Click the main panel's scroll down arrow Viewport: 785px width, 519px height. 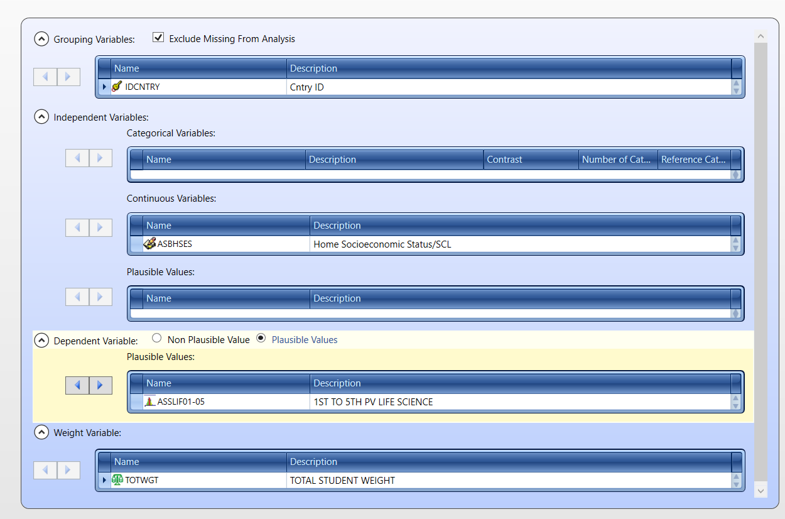pyautogui.click(x=760, y=490)
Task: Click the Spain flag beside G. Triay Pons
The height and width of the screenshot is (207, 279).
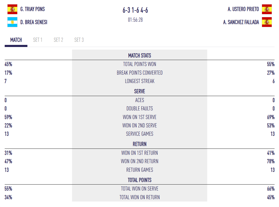Action: coord(12,9)
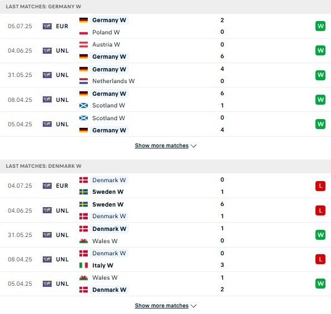Click the red L badge for Denmark vs Italy
This screenshot has height=314, width=331.
(x=320, y=259)
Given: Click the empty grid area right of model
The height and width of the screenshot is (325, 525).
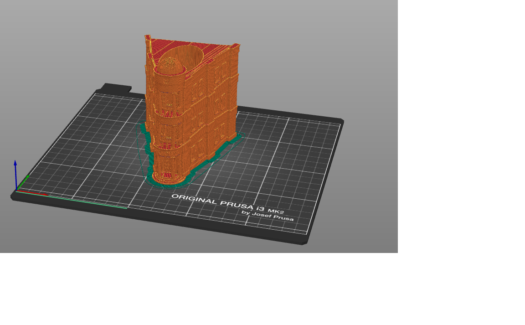Looking at the screenshot, I should tap(284, 161).
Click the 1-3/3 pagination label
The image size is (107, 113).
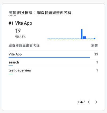click(81, 102)
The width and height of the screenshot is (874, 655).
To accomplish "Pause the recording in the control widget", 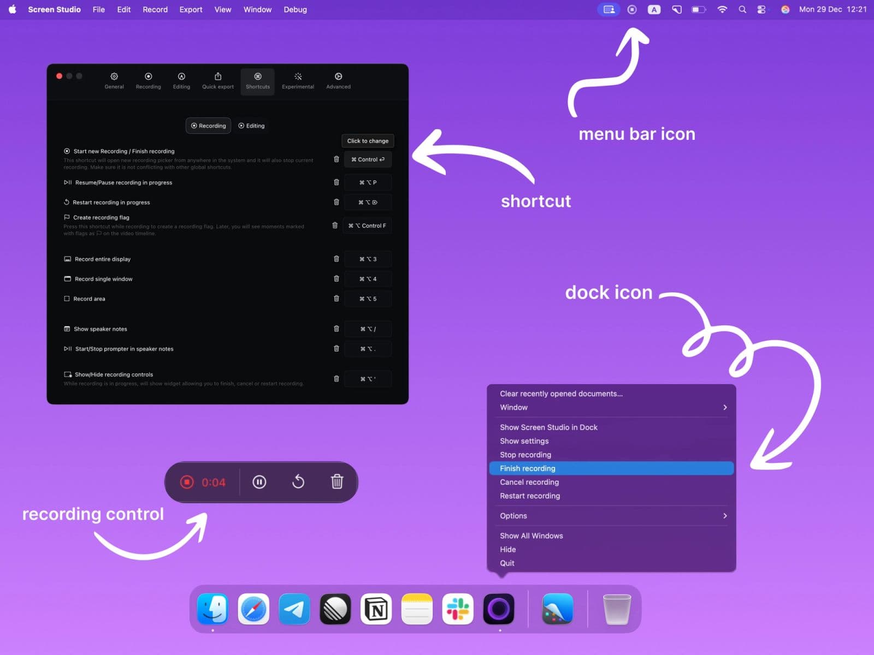I will [x=259, y=482].
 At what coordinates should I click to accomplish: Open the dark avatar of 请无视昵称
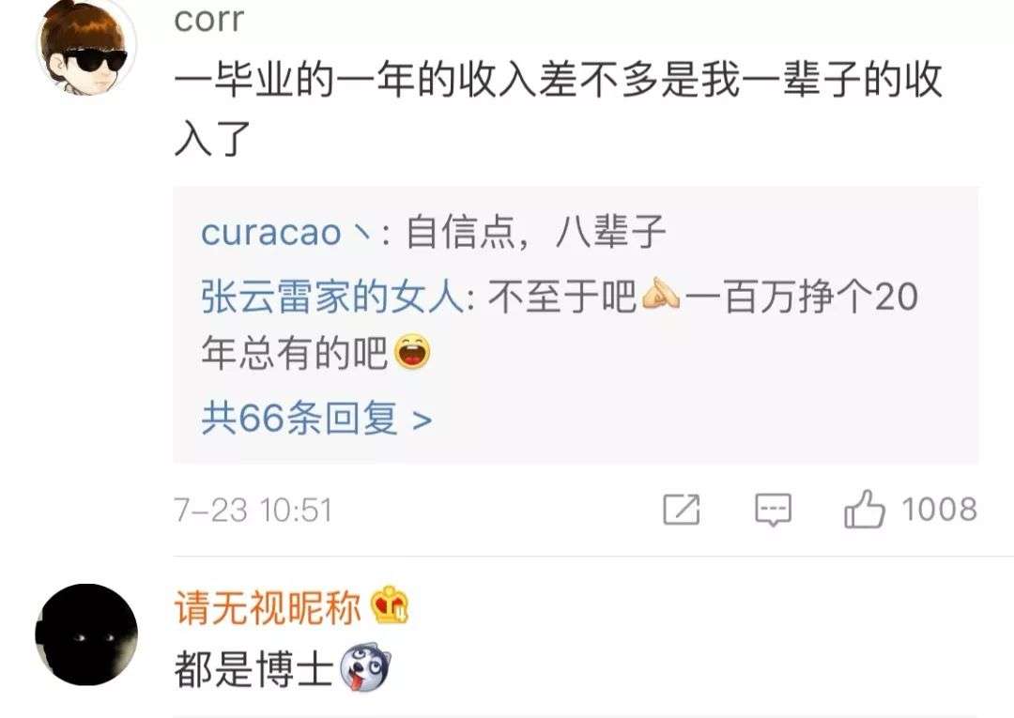click(x=86, y=634)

§ Exercise
Going from the line that holds "At what coordinates" to the end of the listing above, copy each line exactly and nothing more, leaving pictures aside.

§ Reply to the exercise
 At what coordinates should I click to accomplish: Open the dark avatar of 请无视昵称
click(x=86, y=634)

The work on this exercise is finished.